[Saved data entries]
====================

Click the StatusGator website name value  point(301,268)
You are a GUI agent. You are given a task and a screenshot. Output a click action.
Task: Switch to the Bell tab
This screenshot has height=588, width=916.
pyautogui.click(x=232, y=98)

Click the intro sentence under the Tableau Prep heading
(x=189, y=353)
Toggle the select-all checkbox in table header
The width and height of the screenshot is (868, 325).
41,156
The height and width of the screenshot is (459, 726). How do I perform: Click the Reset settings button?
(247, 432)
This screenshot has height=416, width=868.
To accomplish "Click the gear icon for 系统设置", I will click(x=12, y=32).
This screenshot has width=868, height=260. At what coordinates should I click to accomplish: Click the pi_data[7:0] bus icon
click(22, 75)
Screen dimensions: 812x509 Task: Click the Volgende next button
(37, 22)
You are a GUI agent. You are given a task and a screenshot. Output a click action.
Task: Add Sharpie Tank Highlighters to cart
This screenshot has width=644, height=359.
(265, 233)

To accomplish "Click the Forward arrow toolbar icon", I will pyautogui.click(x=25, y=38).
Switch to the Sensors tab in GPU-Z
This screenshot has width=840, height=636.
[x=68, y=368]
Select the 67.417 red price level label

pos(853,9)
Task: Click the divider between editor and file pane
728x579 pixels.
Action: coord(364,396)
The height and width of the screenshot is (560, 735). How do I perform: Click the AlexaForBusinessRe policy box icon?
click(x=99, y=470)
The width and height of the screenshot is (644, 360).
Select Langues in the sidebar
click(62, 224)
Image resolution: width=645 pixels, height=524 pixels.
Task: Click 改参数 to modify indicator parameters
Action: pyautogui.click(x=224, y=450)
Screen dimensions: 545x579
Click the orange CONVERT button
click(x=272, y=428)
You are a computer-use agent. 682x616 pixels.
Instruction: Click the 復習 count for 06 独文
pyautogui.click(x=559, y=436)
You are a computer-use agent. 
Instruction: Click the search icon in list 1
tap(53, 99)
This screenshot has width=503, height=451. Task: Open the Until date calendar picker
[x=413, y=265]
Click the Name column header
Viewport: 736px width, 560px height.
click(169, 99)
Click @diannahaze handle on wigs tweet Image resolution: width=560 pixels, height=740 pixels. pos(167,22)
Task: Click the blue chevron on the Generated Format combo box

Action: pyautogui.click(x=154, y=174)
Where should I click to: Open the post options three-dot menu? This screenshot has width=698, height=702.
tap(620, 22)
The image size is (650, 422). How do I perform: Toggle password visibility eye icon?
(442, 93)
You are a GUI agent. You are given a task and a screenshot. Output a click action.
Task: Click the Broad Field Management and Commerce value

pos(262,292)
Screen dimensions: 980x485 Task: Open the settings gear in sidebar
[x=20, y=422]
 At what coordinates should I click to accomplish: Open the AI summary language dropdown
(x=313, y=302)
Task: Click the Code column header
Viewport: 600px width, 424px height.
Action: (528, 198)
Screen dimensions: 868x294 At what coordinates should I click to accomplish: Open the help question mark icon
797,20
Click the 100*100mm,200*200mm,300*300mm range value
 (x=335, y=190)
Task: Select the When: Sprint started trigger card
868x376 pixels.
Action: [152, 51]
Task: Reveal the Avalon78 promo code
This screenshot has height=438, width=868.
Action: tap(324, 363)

====================

■ What the task requires:
Each line of the entries above that includes the string "Switch" should be copied out.

■ Solution below:
Task: Switch to the Bell tab
Switch to the Sensors tab in GPU-Z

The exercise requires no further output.